YouAreRight007@reddit
Training data prep tools.
I'm working on my own tooling and a pipeline that transfers all domain knowledge from a source document to a model.
Once I'm done, I should be able to automate this process for specific types of documents saving loads of time.
The challenge bit is the time spent automating every decision you would normally make while compiling good data.
Iory1998@reddit
What's missing in LLaMA is a new LLaMA model.
One_Long_996@reddit
llms are very bad at image recognition, give it a civ or other strategy game screenshot and it gets nearly everything wrong.
AXYZE8@reddit
I've recommended local LLMs (Tiger/Amoral Gemma 2/3) to 6 friends so far and they all have same issue - app. Both LM Studio and Jan.ai are easy to understand, they like the quality of these models, but they want to have the same history of conversations on phone. Neither app allows this.

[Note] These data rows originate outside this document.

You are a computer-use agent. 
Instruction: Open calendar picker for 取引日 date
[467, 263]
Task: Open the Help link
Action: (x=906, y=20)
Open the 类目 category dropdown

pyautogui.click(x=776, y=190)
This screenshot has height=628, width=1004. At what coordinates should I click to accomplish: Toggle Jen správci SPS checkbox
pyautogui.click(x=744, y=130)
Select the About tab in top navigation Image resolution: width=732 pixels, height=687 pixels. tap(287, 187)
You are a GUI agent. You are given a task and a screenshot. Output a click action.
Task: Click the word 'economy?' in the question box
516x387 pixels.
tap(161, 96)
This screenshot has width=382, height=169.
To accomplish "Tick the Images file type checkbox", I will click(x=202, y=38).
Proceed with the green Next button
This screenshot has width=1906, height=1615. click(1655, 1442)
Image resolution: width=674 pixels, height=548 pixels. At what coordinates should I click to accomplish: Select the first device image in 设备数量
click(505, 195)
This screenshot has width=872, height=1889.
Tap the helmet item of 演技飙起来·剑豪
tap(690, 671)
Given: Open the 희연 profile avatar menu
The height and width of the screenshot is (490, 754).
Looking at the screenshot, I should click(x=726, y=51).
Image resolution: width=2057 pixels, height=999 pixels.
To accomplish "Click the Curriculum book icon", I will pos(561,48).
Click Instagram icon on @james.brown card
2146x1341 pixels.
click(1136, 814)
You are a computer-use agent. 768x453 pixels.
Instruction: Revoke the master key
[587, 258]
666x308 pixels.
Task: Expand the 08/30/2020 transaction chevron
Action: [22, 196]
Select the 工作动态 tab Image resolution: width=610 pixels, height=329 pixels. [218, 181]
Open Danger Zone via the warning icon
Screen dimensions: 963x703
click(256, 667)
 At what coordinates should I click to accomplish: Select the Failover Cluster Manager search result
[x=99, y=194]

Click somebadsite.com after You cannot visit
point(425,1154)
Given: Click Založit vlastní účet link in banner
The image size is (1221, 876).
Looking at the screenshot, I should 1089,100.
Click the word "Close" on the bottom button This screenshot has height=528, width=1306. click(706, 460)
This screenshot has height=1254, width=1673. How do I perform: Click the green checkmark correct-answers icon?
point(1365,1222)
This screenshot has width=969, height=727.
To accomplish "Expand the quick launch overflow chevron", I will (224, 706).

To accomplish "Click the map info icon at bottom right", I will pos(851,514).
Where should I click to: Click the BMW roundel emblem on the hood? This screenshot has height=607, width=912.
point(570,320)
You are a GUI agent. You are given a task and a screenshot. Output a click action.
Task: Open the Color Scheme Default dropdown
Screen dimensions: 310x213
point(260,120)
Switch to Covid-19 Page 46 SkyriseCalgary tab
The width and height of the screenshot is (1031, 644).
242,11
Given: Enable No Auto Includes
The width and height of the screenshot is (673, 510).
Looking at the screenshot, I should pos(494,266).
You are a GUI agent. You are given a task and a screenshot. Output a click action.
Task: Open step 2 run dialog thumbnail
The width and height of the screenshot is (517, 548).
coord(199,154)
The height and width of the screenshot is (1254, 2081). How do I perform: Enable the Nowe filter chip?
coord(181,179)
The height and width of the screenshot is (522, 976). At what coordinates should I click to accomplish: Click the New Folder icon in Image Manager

To fix that they would need to play with CLI (either llama.cpp built-in web server or Open WebUI) and then Tailscale. This is overwhelming and I think this is a big gap where non-technical people just revert back to closed LLMs.
I've thought about making such one click in GUI online solution for llama.cpp web-server by using Cloudflare Tunnel (works like Tailscale) and Clouflare Zero Trust (auth) and maybe I'll actually do it when I'll have more free time next month.
AXYZE8@reddit
I'm not sure if thats the kind of answer you expected, but as an UX guy I'm focusing on these things in ecosystem.